介護を要する親とその息子夫婦が同居し、その息子が働いている場合、実際にはお嫁さんが義理の親の介護をすることになるかと思います。相続対策は①分割②納税③節税の順で重要ですが、その分割において、お嫁さんが介護をしたことが遺産争いの火種になることがありますので、事前の準備や心のケアが必要になります。

誰も望まない事態の原因

遺産分割の話合いの当事者となるのは相続人だけです。お嫁さんはこの話合いに加われないにも関わらず、介護を担ってきた為、その思いを伝えようと夫を通して遺産分割に意見しがちです。介護を担ってきた方の精神的、肉体的な負担は、他の相続人には分かりにくいものです。

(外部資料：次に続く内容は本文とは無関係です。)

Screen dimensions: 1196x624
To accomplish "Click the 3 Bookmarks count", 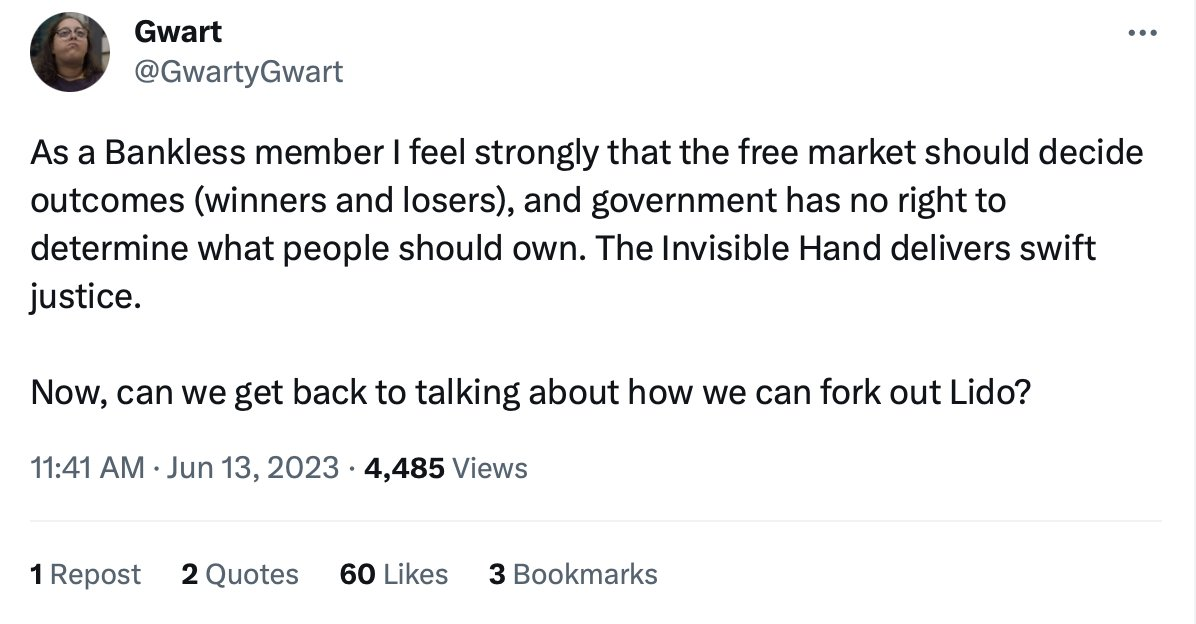I will coord(573,574).
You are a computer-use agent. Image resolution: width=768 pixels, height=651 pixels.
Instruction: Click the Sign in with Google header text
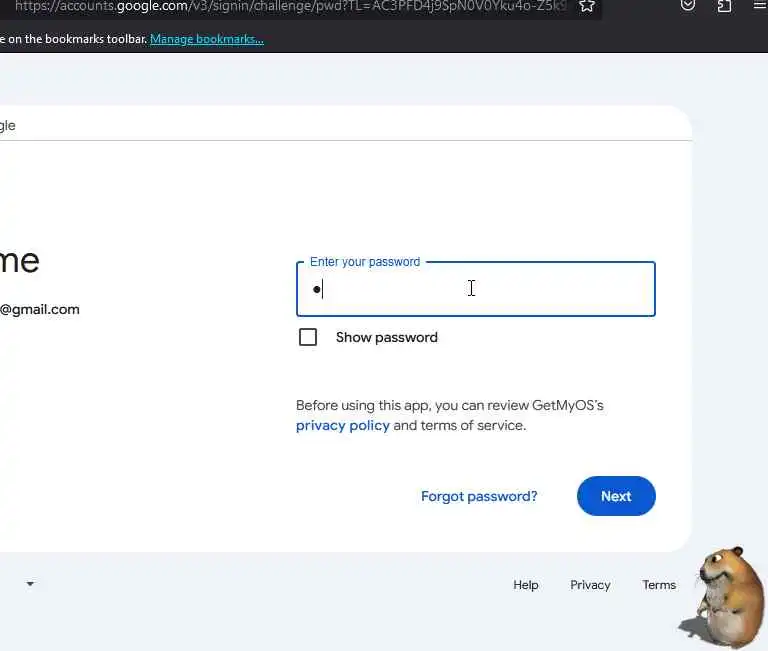7,126
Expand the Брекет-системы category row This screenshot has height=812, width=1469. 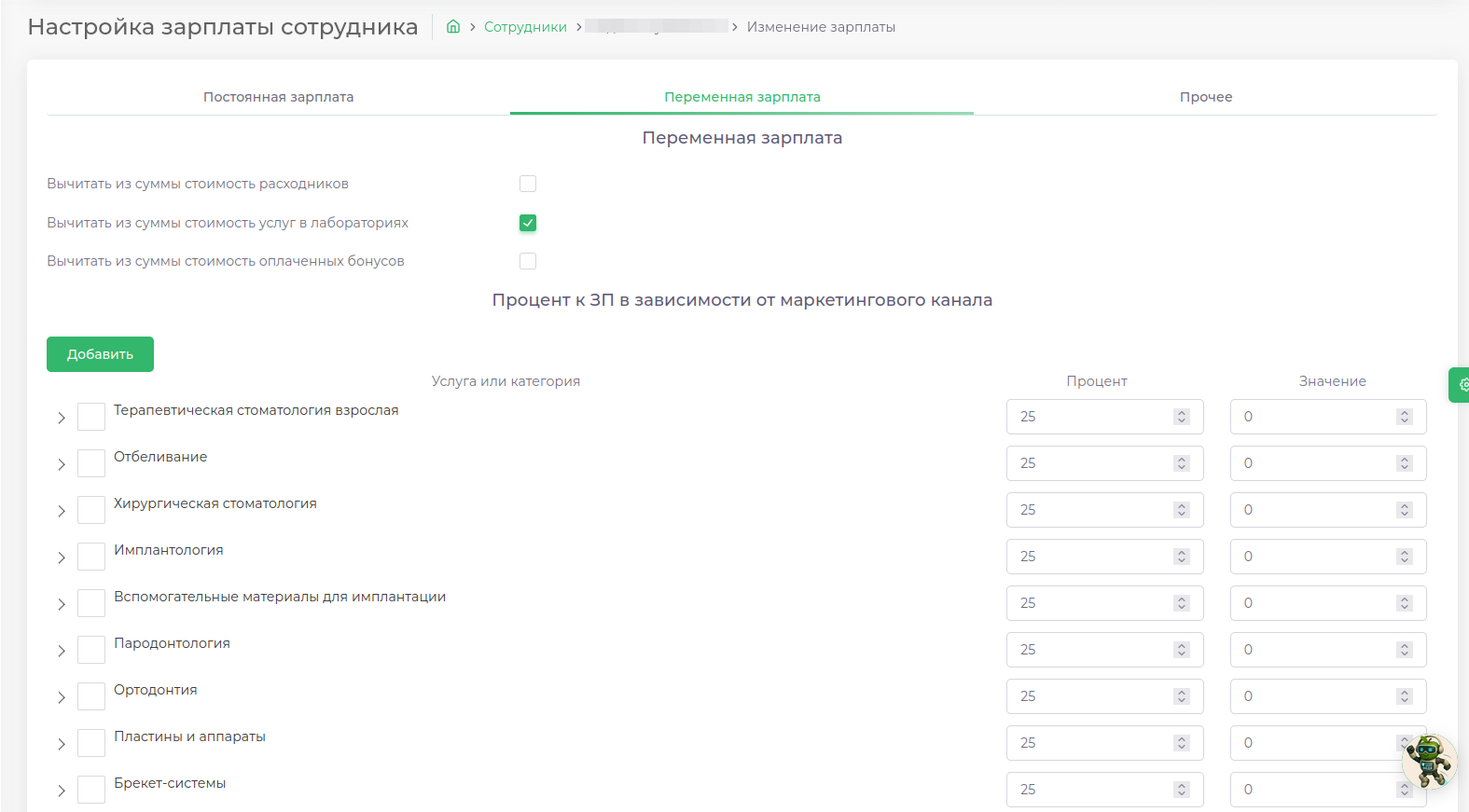click(x=62, y=791)
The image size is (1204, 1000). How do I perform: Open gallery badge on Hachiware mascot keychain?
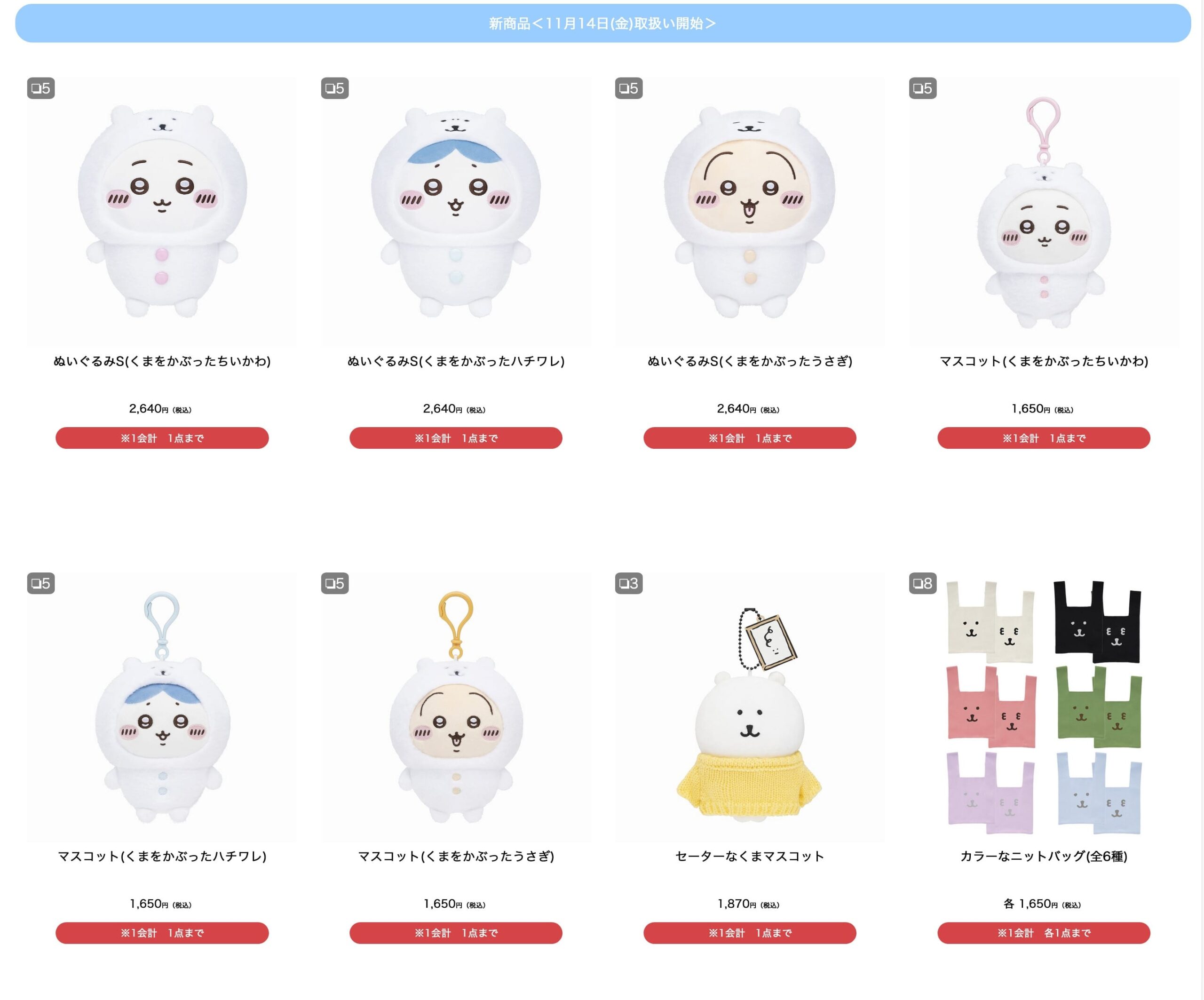[41, 583]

また、親の所有する不動産に同居している息子やそのお嫁さんは、家賃や住宅ローンの負担が無いという点で経済的に得をしていると他の相続人から思われています。お互いの思いを遺産分割のときに『口に出してしまう』と感情的な争いになります。争いの原因が感情的な部分ですと、まとまる話もまとまらなくなり、弁護士が入ったにもかかわらず長期にわたって分割が進まないという、誰も望まない事態になってしまいます。

寄与分とは

どこかで聞いた寄与分という法律用語を使って、お嫁さんの夫が遺産分割の話合いを優位に進めようとすることがありますが、お勧めできません。相続人でないお嫁さんは寄与分を直接主張できませんし、その夫が主張しても他の相続人からは『お嫁さんの指示で動いている』という目で見られてしまいます。親の生前にお嫁さんを養子縁組したり、保険金の受取人をお嫁さんにしたりすれば直接財産を遺せますが、これらを他の相続人に黙って進めるのは、相続後にそれを知った相続人から快く思われませんし、お嫁さんも後ろめたさを感じると思います。冷たい感じのする法律や契約で対処するのではなく、親の暖かい思いを中心に対処することをお勧めします。

解決策は遺言書

お嫁さんの介護の労に報いるのに最適なのは、やはり『遺言書』です。遺言書も法律行為ですが、同時に附言事項として想いを伝える事が出来るからです。お嫁さんの介護の労をねぎらう言葉と、他の相続人に事情を理解して欲しい旨を遺言書に書きつづると同時に、生前その思いを親の口から他の相続人に伝えておくことで、遺産分割という山場を乗り越え、その後の長い親戚付き合いが平穏に進められるのではないでしょうか。

自筆証書遺言が有効となる要件

最後に、手軽に作れる自筆証書遺言が法律的に有効となる為の、4つの要件で本稿を締めくくります。
1 全文を遺言者が手書きする
2 日付を書く
3 遺言者が署名する
4 印鑑を押す
自筆証書遺言を作成する際にも専門家のアドバイスを受ける事は可能ですので、ご検討なさって下さい。